Data section Block Start

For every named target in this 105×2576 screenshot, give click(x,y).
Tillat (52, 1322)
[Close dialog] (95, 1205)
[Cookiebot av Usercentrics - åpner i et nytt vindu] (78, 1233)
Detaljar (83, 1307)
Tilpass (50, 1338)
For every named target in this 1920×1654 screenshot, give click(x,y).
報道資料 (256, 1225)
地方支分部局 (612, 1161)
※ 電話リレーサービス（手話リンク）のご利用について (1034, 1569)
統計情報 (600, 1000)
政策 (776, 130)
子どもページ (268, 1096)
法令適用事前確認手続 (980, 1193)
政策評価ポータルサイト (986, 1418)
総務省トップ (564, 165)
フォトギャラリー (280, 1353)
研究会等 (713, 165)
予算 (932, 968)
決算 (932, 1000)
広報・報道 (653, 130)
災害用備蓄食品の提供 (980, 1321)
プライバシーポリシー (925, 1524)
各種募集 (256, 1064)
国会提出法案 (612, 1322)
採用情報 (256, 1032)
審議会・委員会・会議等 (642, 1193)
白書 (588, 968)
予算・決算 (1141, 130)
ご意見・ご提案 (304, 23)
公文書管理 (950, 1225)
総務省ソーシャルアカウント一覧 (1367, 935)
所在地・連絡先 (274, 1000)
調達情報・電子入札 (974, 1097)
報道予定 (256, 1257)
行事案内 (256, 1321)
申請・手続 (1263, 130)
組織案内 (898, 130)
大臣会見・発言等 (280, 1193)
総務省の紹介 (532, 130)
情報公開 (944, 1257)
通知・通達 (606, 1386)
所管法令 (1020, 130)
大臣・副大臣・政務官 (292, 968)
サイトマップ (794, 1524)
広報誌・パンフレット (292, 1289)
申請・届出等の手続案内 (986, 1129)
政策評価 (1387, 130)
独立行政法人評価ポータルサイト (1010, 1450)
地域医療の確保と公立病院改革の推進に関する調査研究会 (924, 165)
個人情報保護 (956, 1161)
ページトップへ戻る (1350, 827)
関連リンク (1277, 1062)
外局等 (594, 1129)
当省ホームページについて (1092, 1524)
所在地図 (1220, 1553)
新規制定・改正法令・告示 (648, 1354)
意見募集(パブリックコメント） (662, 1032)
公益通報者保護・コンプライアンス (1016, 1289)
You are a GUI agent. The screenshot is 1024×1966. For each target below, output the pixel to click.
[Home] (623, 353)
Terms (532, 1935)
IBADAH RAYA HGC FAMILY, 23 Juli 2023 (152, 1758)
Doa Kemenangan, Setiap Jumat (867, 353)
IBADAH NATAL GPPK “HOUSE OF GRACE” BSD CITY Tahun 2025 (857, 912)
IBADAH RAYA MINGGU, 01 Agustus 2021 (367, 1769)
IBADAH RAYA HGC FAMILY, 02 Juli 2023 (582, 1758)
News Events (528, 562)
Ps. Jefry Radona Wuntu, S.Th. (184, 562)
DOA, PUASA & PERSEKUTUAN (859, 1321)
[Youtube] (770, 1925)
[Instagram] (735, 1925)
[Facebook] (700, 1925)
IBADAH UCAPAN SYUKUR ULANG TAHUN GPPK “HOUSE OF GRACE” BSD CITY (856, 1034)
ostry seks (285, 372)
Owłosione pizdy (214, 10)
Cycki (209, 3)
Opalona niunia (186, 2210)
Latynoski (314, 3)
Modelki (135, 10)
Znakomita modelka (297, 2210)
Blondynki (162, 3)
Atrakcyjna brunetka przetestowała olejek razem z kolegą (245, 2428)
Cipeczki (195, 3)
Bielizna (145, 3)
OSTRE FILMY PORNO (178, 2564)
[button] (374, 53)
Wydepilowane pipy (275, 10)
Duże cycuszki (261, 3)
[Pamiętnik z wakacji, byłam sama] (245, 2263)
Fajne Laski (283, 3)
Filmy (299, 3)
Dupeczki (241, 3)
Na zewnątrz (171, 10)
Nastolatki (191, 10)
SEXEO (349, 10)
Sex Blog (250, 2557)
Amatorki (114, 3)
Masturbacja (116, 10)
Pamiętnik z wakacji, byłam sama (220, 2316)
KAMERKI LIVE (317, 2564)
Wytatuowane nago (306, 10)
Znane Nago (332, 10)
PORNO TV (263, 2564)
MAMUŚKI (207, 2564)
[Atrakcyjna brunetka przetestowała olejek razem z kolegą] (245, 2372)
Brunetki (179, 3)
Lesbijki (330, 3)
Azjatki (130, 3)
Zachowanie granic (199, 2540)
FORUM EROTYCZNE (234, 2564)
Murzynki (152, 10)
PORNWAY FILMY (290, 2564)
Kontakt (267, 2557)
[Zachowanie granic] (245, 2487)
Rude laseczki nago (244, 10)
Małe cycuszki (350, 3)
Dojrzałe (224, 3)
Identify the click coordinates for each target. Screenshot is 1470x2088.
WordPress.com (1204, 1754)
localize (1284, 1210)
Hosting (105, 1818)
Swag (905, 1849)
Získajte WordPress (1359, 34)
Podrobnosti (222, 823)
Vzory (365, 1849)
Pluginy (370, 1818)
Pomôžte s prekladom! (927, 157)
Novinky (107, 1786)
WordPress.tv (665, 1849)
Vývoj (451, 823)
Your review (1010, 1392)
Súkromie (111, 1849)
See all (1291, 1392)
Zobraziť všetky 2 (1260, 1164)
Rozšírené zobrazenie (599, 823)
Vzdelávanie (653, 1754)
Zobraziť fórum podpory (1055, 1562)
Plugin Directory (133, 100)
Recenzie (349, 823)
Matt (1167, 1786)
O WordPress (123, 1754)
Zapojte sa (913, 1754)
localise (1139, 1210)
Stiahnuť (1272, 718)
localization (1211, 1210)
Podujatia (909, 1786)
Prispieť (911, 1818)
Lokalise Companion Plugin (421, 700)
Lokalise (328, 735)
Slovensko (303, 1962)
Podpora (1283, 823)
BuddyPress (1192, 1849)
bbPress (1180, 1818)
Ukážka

Data section Block End

Requirement: Search the entries for the word "olejek", then gather every line that has it.

Task answer:
Atrakcyjna brunetka przetestowała olejek razem z kolegą (245, 2428)
[Atrakcyjna brunetka przetestowała olejek razem z kolegą] (245, 2372)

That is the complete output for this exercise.